Anche questa sezione ha le sue statistiche utili: non solo i punti relativi a una branca magica (per avere la possibilità di lanciare qualche incantesimo nel bel mezzo di un evento), ma anche i punti Intelligenza e Forza, ottenuti studiando e facendo palestra e i punti Carina (Cute) e Strana (Weird) ottenuti tramite oggetti o scelte di dialogo. Per esempio, se volete inseguire un vostro amico per i corridoi della scuola, i punti Forza vi saranno utili. Se dovrete inventare una scusa per non aver studiato, i punti intelligenza aiuteranno. I punti Carina e Strana, invece, servono sopratutto durante i romance. E visto che ne stiamo parlando...

:: Dati registrati ::
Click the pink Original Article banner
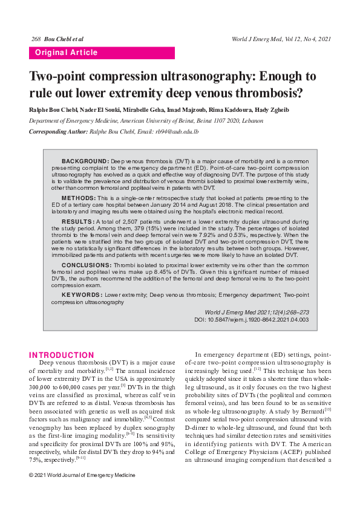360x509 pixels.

:: Problemi da risolvere ::
(A) Secondo il testo sulle statistiche del gioco, in che modo si ottengono i punti Intelligenza e Forza?
(B) Trascrivi parola per parola il passaggio del testo sulle statistiche del gioco che comincia con "Anche questa sezione" e prosegue fino a "ne stiamo parlando...".
(C) Prosegui il testo sulle statistiche del gioco, ripartendo subito dopo l'ultima frase riportata.

:: Risposte ai compiti ::
(A) Si ottengono studiando e facendo palestra.

(B)
Anche questa sezione ha le sue statistiche utili: non solo i punti relativi a una branca magica (per avere la possibilità di lanciare qualche incantesimo nel bel mezzo di un evento), ma anche i punti Intelligenza e Forza, ottenuti studiando e facendo palestra e i punti Carina (Cute) e Strana (Weird) ottenuti tramite oggetti o scelte di dialogo. Per esempio, se volete inseguire un vostro amico per i corridoi della scuola, i punti Forza vi saranno utili. Se dovrete inventare una scusa per non aver studiato, i punti intelligenza aiuteranno. I punti Carina e Strana, invece, servono sopratutto durante i romance. E visto che ne stiamo parlando...

(C)
In Magical Diary sono disponibili ben cinque opzioni romantiche, due femminili e tre maschili. Chi ha un po' di pratica con gli otome o i date sims in generale, riconoscerà subito gli stereotipi in cui ricadono i vari spasimanti di Mary Sue. In Magical Diary, però, tutti e cinque i personaggi sono caratterizzati un po' più a fondo e si rivelano ben presto sfaccettati e verosimili. Non vinceranno nessun "Premio Per il Miglior Personaggio", sia chiaro, ma non sono neanche macchiette. Anche le relazioni che intrecceranno fra loro e con Mary Sue sono abbastanza realistiche e approfondite: non c'è nessun colpo di fulmine improvviso, i personaggi non si amano o si odiano “perché sì”, ma c'è sempre una serie di eventi che ci mostra – o ci fa vivere – lo sviluppo delle loro relazioni.

Non è tutto perfetto. Ogni spasimante ha i suoi problemi personali, e si rivolgerà a Mary Sue per aiuto e supporto. Voi potrete ovviamente decidere di supportarli, e ho apprezzato il fatto che la Forza dell'Amore non sia sempre la soluzione per tutti i mali dell'esistenza. Ma è fastidioso notare come nessuno si preoccupi invece dei *nostri* problemi.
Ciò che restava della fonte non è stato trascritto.